My conversion began with a simple meeting request from one of my favorite people, Dr. Bruce Yandle, now the dean emeritus of Clemson University’s College of Business and Behavioral Science, who said he had a “Top 20 idea” he wanted to discuss with me. I immediately recognized the “Top 20” phrase in his request as originating from the new vision statement by then-President Jim Barker that “Clemson will be one of the nation’s Top 20 public universities.” But I thought no further of it and quickly set up the meeting to learn more.
I quickly learned that Dr. Yandle’s idea was a big one indeed, an idea he had developed in partnership with then-associate dean, Dr. Caron St. John, to move Clemson’s graduate business school to downtown Greenville. He went on to explain that moving the school to a location thriving with business activity in an appealing urban setting would help attract top students to the program and thus would help the achieve its vision of being a Top 20 public institution. I quickly realized how much impact that new vision had in driving innovative thinking and planning, even with well-established university faculty like Dr. Yandle and Dr. St. John.
But the lesson went a step further for me. While brainstorming various aspects of moving the school to Greenville, I distinctly remember Dr. Yandle considering one of my ideas, filtering it through his new strategic lens for the university, and then gently dismissing it with the words, “John, that’s a good idea. But it’s not Top 20.” That encounter stuck with me to this day. It helped me realize the potential impact organizational visions and missions can have when used properly.
Today, the Clemson MBA program and other graduate degree programs are thriving at the ONE tower in downtown Greenville with enrollment more than doubling since 2010. At the core of this success is the Clemson vision and its application by leaders like Dr. Yandle and Dr. St. John.
Properly developed and implemented vision and mission statements have the potential to drive innovation and improved results like no other instrument available to business and organization leaders, because they impact the thinking and actions of the folks leading the effort. Very few management tools or practices can make the same claim.
The Clemson vision served not only as a stretch goal that required innovation and new thinking but also it provided organizational “permission” to those on the internal team to think out of the box and to try new approaches in order to drive new results. Both of these attributes are critical if organizations are to overcome the powerful forces of inertia and status quo politics and innovate for the future.

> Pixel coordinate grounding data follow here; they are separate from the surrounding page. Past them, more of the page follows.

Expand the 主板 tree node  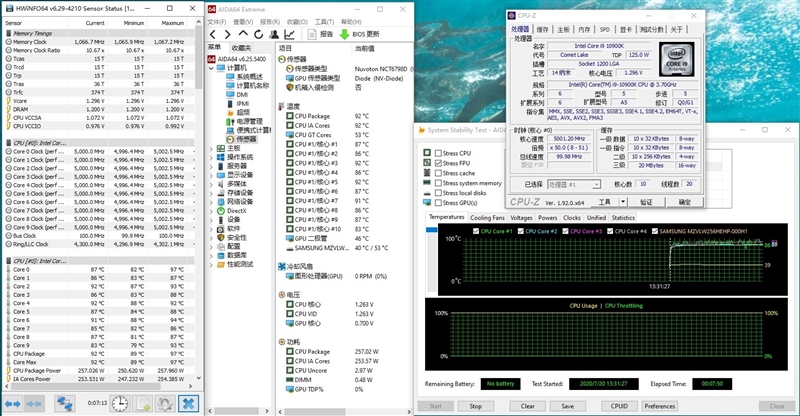coord(210,148)
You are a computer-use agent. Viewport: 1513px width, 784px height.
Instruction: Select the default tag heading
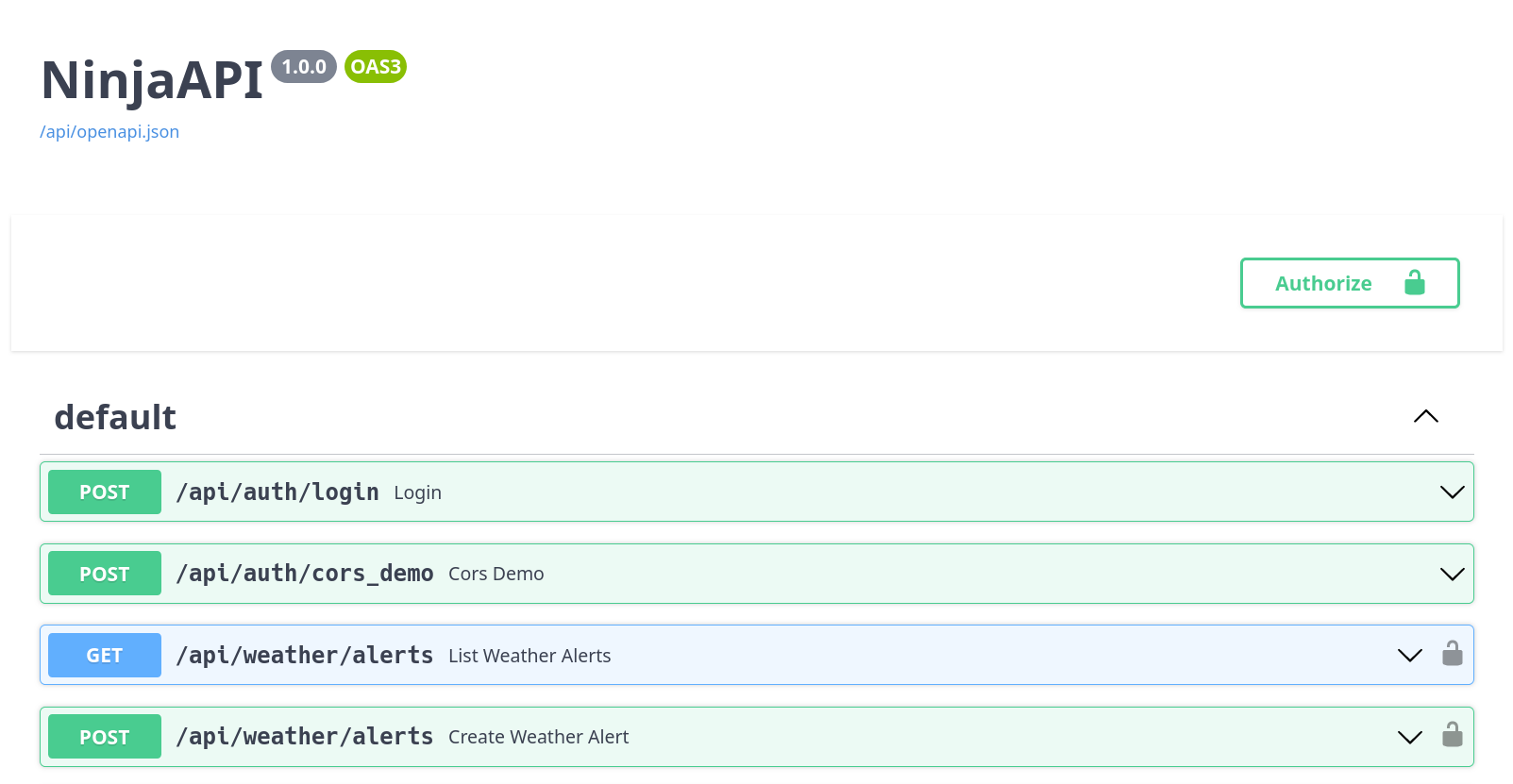pyautogui.click(x=115, y=417)
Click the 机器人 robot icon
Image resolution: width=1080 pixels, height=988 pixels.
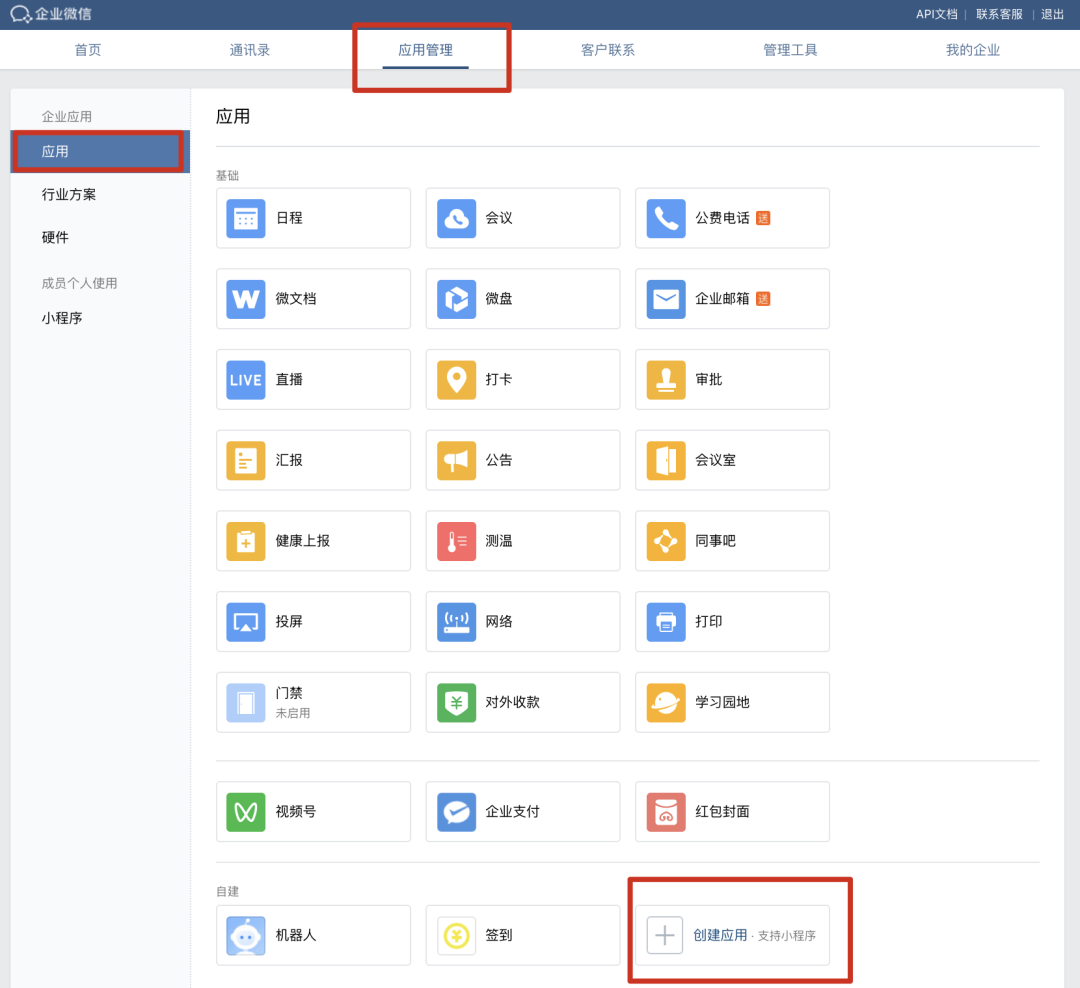point(246,936)
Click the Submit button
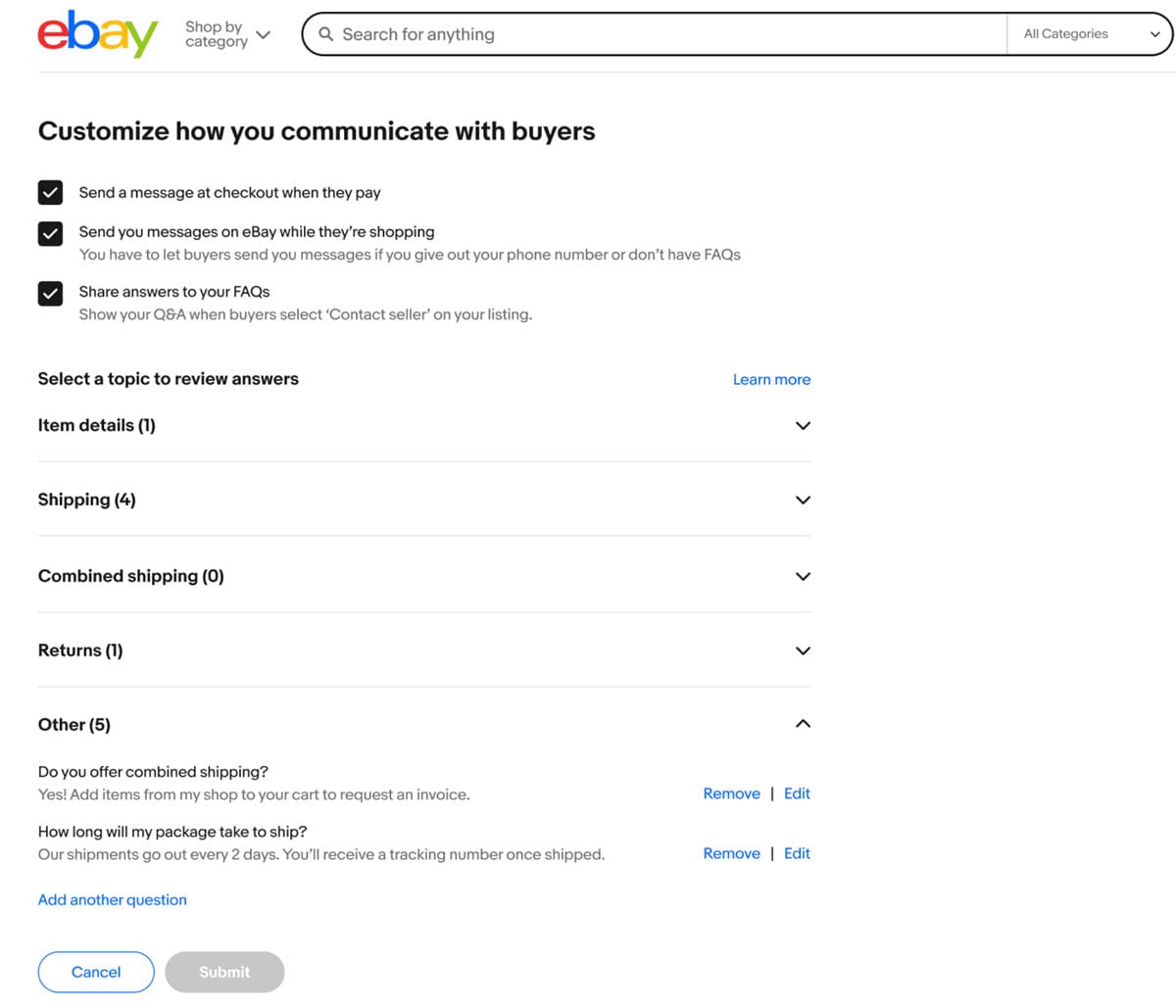 224,972
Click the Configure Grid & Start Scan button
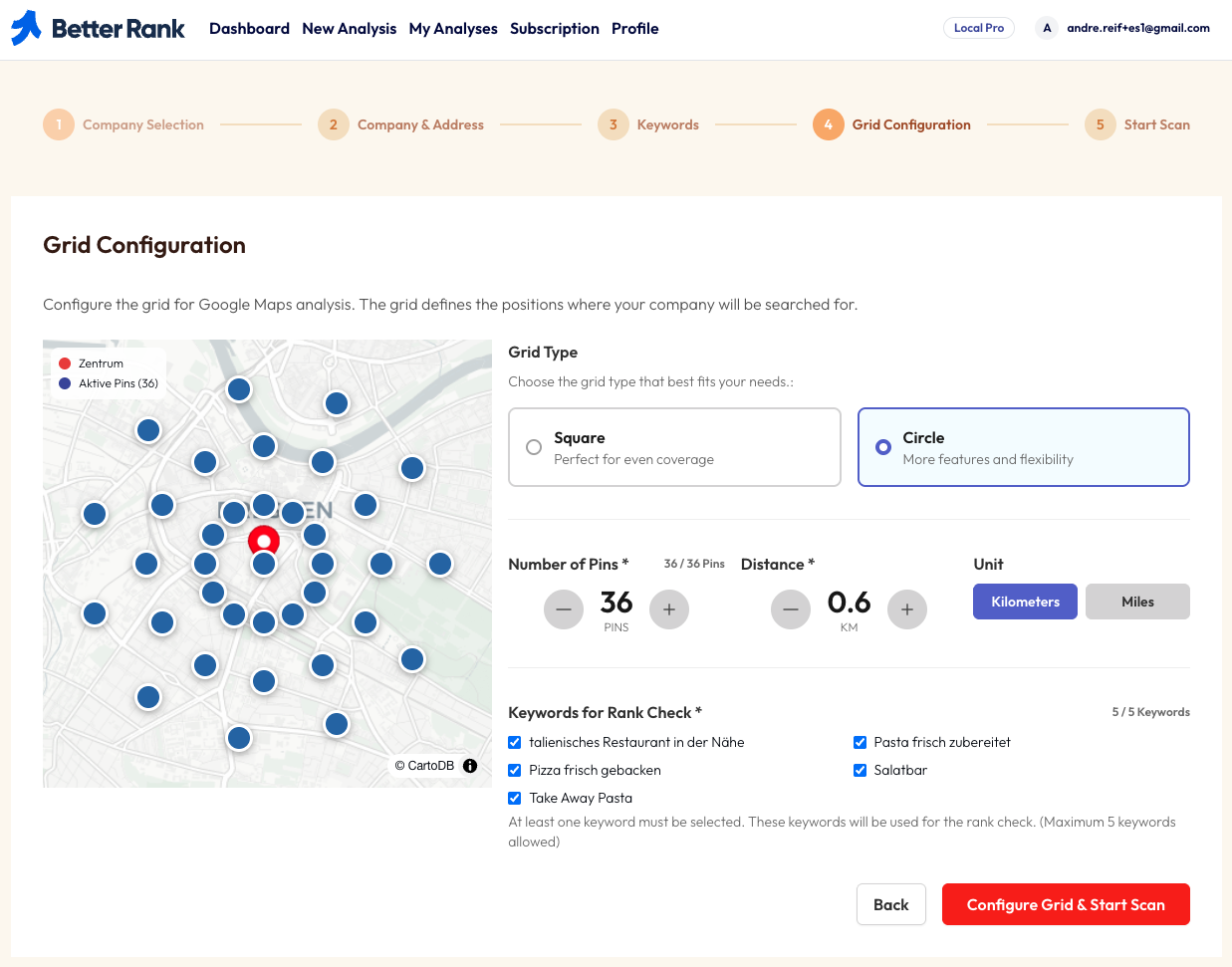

Many examples of inspiring, guiding vision and mission statements exist within entrepreneurial ventures as well. Here are some with the most impact:
Uber: Transportation as reliable as running water, everywhere, for everyone.
Google: To organize the world’s information and make it universally accessible and useful.
Intuit: To improve our customers’ financial lives so profoundly they can’t imagine going back to the old way.
Amazon: To be Earth’s most customer-centric company, to build a place where people can come to find and discover anything they might want to buy online.
Developing vision and mission statements can be a waste of time and resources. They can also be the key to driving broad-based innovation and long-term performance. The differentiating factor, I believe, is to ensure they inspire those making day-to-day decisions for the organization to push against the status quo and to innovate.
If they achieve that, you may drive future performance beyond your wildest dreams. If not, you’ll have something nice to hang on the conference room wall.